Premier Banking Corporation is exposed to the tune of US$2,4 million, which 
is 9% of the loan book as at December 31 2010. RioZim, according to 
documents, accessed various loans. The bulk of the group’s loan facilities 
matured last month. Again management at the bank is still to recover their 
funds. Premier CEO Daniel Sackey had not responded to businessdigest’s 
enquiries at the time of going to print. His personal assistant had earlier 
claimed her boss was in a meeting.

BancAbc is exposed to the tune of US$3 million. RioZim failed to settle the 
loans in April forcing management to roll over the facility. Africa Bank 
Corporation Botswana is also exposed to the tune of US$5 million. Interfin 
Bank is owed US$1,5 million by the company. But the Interfin facility will 
be due early next month. When reached for comment the Interfin Bank MD Ray 
Njanike refused to comment and referred all questions to RioZim management.
Other financial institutions owed funds by the mining group are IDBZ – 
US$2,3 million, Metropolitan Bank US$1,3 million, Imara Corporate Finance – 
US$1,5 million but their loans are due in August and September.

African Export and Import Bank is owed some US$8 million which has been due 
since December last year.
Renaissance Merchant Bank is also exposed to the tune of US$2,9 million. The 
bulk of the loans were due by end of last month with small chunk of about 
US$204 578 maturing early June. Although the company has a US$2 million 
facility with NMB Bank, the group is still to utilise the fund.
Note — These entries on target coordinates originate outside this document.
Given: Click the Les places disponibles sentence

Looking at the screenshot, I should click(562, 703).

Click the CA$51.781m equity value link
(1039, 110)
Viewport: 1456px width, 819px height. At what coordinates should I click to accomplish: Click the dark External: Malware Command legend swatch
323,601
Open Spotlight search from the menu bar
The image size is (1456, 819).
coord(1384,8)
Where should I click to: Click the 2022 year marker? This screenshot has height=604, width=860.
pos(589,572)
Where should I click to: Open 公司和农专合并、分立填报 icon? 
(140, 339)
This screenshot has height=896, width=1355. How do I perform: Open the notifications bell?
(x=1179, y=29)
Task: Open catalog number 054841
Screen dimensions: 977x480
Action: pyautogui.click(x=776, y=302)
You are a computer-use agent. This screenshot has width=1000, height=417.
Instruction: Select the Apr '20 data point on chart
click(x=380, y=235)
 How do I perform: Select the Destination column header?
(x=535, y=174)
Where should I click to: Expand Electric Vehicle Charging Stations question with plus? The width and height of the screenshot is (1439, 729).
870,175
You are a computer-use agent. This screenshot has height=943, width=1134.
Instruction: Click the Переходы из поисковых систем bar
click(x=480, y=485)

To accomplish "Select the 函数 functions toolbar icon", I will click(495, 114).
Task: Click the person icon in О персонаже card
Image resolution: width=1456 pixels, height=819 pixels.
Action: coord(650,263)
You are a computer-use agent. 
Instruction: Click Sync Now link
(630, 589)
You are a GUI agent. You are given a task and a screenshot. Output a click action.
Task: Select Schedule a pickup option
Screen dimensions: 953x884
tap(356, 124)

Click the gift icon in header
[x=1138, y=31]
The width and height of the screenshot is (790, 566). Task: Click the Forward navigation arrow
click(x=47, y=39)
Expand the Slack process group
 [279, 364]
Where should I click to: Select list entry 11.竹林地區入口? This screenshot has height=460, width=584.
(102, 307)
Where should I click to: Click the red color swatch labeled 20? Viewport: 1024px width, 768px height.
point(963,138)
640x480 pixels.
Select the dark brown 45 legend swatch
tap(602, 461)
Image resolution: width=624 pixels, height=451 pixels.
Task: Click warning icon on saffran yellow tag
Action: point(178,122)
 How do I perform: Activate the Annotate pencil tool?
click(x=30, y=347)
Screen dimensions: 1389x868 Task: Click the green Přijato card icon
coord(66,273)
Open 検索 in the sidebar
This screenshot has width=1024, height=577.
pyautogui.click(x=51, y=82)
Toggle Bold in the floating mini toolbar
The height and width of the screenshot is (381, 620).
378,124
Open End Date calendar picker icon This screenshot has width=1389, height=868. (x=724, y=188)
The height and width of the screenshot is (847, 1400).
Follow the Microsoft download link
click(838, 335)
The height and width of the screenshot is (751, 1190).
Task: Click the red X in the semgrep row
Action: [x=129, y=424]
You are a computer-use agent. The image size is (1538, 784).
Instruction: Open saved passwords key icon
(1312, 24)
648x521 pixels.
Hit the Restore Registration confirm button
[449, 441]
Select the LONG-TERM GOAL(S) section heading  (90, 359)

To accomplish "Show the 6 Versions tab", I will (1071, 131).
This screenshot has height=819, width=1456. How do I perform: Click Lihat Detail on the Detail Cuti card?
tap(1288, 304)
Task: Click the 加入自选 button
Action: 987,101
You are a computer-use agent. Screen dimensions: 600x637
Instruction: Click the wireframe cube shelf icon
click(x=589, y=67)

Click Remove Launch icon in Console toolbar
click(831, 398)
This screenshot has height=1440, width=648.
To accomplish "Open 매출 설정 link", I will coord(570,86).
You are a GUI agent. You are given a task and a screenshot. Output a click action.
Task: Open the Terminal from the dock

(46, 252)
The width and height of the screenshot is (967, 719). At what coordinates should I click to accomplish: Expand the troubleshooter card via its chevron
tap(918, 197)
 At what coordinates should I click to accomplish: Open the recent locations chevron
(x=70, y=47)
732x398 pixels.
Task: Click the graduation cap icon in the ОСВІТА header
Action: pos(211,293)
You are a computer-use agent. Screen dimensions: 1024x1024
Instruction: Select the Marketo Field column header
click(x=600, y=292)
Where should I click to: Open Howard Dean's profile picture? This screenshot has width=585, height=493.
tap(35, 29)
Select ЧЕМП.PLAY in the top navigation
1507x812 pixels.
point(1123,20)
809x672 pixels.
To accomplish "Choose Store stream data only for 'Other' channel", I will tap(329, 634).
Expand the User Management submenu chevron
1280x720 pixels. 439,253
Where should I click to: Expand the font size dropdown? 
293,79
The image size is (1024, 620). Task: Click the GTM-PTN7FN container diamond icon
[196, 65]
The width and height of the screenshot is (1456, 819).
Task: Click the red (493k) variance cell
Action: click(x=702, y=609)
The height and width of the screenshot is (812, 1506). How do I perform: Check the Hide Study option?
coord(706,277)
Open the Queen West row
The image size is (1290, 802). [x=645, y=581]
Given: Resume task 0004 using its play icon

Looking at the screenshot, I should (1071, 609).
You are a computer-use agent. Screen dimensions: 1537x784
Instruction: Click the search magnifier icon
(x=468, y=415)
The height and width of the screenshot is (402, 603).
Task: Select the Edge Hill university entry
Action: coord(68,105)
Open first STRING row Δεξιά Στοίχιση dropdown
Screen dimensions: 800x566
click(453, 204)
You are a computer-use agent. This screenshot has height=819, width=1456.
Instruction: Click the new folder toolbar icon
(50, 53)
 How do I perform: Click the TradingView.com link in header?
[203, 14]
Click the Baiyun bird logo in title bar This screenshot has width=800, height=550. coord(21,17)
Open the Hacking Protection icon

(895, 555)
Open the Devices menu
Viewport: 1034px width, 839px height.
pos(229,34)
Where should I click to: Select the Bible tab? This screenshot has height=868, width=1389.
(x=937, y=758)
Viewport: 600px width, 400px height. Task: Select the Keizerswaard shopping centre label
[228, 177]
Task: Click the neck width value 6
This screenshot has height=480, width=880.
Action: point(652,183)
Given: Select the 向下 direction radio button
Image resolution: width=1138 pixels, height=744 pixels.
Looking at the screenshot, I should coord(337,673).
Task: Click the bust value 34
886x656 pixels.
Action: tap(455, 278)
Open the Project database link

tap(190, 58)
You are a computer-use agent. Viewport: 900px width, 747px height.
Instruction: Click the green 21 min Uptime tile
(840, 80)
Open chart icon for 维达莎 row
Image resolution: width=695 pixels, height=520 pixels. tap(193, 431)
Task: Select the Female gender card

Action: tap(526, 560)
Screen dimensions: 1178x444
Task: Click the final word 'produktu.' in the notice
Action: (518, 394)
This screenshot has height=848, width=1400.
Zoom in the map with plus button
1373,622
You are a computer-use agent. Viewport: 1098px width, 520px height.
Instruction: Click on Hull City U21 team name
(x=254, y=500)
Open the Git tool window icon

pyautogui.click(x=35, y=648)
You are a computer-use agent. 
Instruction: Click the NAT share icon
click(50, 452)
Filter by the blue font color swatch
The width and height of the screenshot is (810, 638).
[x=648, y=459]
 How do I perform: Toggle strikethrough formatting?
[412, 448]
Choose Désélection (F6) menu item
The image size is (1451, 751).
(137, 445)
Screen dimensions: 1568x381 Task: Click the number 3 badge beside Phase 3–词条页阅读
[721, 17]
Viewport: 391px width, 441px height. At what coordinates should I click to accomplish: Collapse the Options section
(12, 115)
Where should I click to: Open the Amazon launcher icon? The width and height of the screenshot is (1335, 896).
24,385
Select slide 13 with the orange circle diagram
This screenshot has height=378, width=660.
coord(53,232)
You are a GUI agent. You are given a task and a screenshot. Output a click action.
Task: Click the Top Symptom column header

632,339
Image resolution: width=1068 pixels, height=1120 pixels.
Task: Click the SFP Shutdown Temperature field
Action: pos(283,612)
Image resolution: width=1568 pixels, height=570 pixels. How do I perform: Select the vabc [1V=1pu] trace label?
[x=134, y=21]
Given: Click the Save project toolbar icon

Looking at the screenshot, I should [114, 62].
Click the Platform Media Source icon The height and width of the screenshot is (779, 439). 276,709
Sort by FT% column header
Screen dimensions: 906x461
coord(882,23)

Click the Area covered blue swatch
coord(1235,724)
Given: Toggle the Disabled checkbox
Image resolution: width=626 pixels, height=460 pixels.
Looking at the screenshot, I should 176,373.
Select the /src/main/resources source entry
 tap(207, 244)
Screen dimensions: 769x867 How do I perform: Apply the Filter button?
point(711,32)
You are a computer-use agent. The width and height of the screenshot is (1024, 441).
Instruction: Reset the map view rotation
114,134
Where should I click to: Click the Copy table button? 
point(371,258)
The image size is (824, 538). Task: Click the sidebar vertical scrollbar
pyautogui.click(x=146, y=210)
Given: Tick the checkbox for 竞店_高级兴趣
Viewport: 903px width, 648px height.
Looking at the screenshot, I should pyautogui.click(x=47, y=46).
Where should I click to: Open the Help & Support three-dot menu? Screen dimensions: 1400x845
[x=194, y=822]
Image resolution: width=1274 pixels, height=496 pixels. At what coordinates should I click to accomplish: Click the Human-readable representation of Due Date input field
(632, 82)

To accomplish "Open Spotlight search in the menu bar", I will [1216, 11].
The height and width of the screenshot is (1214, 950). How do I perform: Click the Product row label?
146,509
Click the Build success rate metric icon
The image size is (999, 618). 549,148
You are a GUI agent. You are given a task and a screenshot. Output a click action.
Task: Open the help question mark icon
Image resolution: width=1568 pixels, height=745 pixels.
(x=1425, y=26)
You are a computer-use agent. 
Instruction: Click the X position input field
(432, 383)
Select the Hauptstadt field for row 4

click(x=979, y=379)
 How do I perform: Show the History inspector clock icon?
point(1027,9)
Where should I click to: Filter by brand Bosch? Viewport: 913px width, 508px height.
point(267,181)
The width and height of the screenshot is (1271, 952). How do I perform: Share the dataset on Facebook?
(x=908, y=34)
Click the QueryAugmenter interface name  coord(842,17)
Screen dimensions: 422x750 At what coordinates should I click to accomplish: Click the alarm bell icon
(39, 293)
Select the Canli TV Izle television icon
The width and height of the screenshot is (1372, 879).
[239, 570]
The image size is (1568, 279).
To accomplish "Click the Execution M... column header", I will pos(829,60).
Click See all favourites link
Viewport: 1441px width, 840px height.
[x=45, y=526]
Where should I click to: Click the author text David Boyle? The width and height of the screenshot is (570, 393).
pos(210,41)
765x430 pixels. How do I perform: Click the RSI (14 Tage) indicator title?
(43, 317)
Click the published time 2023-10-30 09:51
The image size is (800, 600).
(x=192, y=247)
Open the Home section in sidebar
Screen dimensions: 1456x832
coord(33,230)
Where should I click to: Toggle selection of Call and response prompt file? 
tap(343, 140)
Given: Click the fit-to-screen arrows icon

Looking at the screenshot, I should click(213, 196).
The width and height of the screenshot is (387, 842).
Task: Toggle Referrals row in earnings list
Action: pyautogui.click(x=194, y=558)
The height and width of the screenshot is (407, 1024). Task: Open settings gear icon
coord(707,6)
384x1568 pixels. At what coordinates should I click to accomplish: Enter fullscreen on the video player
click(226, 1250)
International banks like Stanchart Chartered, Barclays and Stanbic have 
shunned advances to RioZim. The banks have been criticised for their very 
low loan-to-deposit ratios but it is now their stringent credit risk 
guidelines and policies that help them accurately assess risky borrowers 
thus reducing default rates.

RioZim’s financials to December 2010 show that finance costs rose from 
US$4,3 million to US$10,2 million, a figure representing 137% rise in 
finance charges.

Some of the company’s debt attracts interest as high as 30% annually, the 
documents show.
Finance costs at $10,2 million swallowed the group’s US$9,3 million 
operating profit resulting in $570 000 loss before tax in the full year to 
December 2010.

This comes after RioZim’s bid to raise US$40 million through a rights issue 
fell through last month after the would be underwriter  –– Essar Africa 
Holdings –– pulled out of the deal.

Essar is said to have pulled the plug on the RioZim deal after a due 
diligence examination found the Zimbabwe Stock Exchange-listed company was 
heavily geared and had a sizeable short-term debt.